Após a nota da Binance, o banco Capitual se posicionou sobre o assunto afirmando que estava apenas seguindo as obrigações impostas por reguladores.
“O Capitual pauta sua atuação pelo cumprimento da legislação e requisições dos órgãos reguladores e está comprometido com as medidas de combate à lavagem de dinheiro e financiamento de atividades ilícitas no mercado de criptomoedas. Desta forma, entende que as exigências de órgãos regulatórios, como o Banco Central, são mandatórias para sua operação e de seus parceiros comerciais”, diz um trecho da nota.
Binance vs Capitual
A paralisação dos saques em real na Binance e, como resultado, o fim das relações da corretora com a Capitual, está relacionada com atualizações nas regras do Banco Central do Brasil sobre o processo de “Conheça Seu Cliente” (KYC, na sigla em inglês).
O BC estabeleceu a quinta-feira (16) como prazo limite para que exchanges de criptomoedas estabelecessem “contas individualizadas” aos clientes, por questões de segurança e KYC. Para cumprir com as obrigações do BC, o Capitual afirma ter dado suporte as empresas parceiras com operação no Brasil, desenvolvendo todo o sistema solicitado pelo BC e disponibilizando-o para exchanges parceiras.
Kucoin e Huobi, por exemplo, agiram dentro do prazo e implantaram as mudanças. A Binance, por outro lado, não teria sido capaz de atender a mudança dentro do tempo estabelecido, segundo o Capitual.
Em nota à reportagem, o banco Capitual explicou como agiu para atender a nova política do BC:
“Atendendo a uma solicitação do Banco Central, o Capitual trabalhou nos últimos dois meses em uma adequação de sua plataforma tecnológica para reforçar controles e maior segurança nas operações envolvendo criptomoedas […] As exchanges parceiras KuCoin e Huobi adequaram seus sistemas às modificações ocorridas na plataforma do Capitual e os serviços prestados a seus usuários em transações com reais acontecem regularmente. No caso da Binance, o Capitual aguarda informações sobre esta adequação”.
Na quinta-feira, a corretora Kucoin afirmou em nota que “o Banco Central do Brasil exigiu a atualização da verificação de identidade dos usuários para o uso dos serviços de pagamento em BRL. O objetivo desta atualização é garantir que os pagamentos dos usuários sejam seguros e estejam em conformidade com as regulações.
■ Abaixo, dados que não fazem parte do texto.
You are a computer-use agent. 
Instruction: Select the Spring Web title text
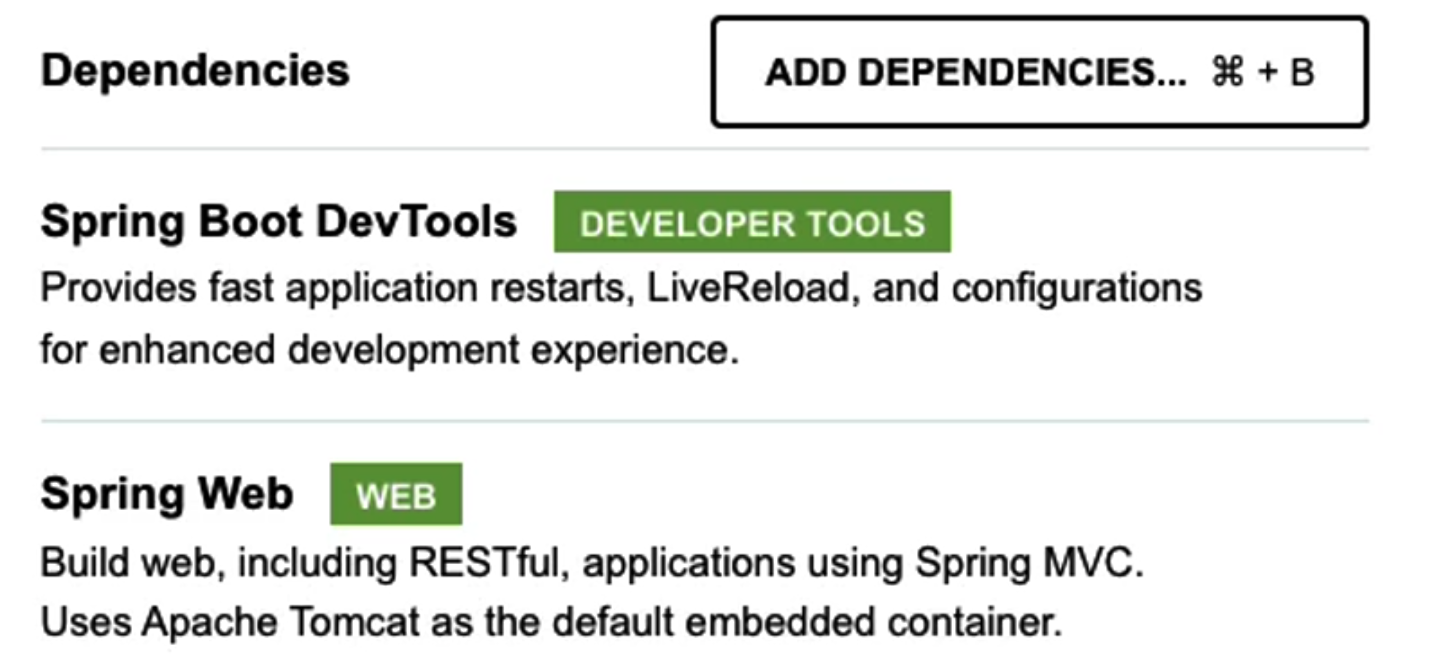pos(165,491)
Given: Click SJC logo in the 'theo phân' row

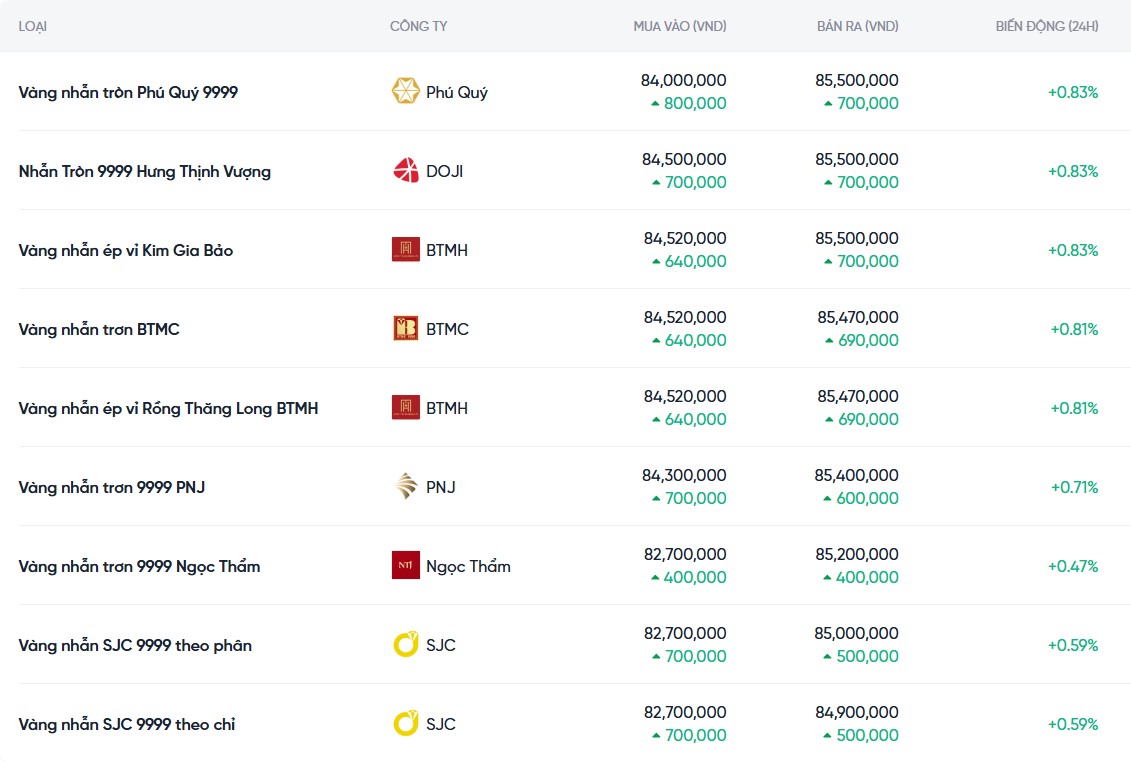Looking at the screenshot, I should [405, 645].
Os usuários serão redirecionados para a página da Capitual para completar a verificação de identidade”.
“Paciência”
A reportagem do Portal do Bitcoin confirmou que o envio e retirada de real não está disponível na Binance na tarde desta sexta. O suporte da companhia mostrou a seguinte mensagem:
“Infelizmente, comunicamos que os Saques e os Depósitos de Reais (BRL) estão passando por uma manutenção. Esse problema afetou também outros usuários como você. Lamentamos muito essa situação e pedimos sua paciência e compreensão”.
A equipe da Binance no Brasil foi procurada pela reportagem para mais esclarecimentos, porém não entrou em detalhes sobre quando os serviços voltaram ao normal ou a causa do problema.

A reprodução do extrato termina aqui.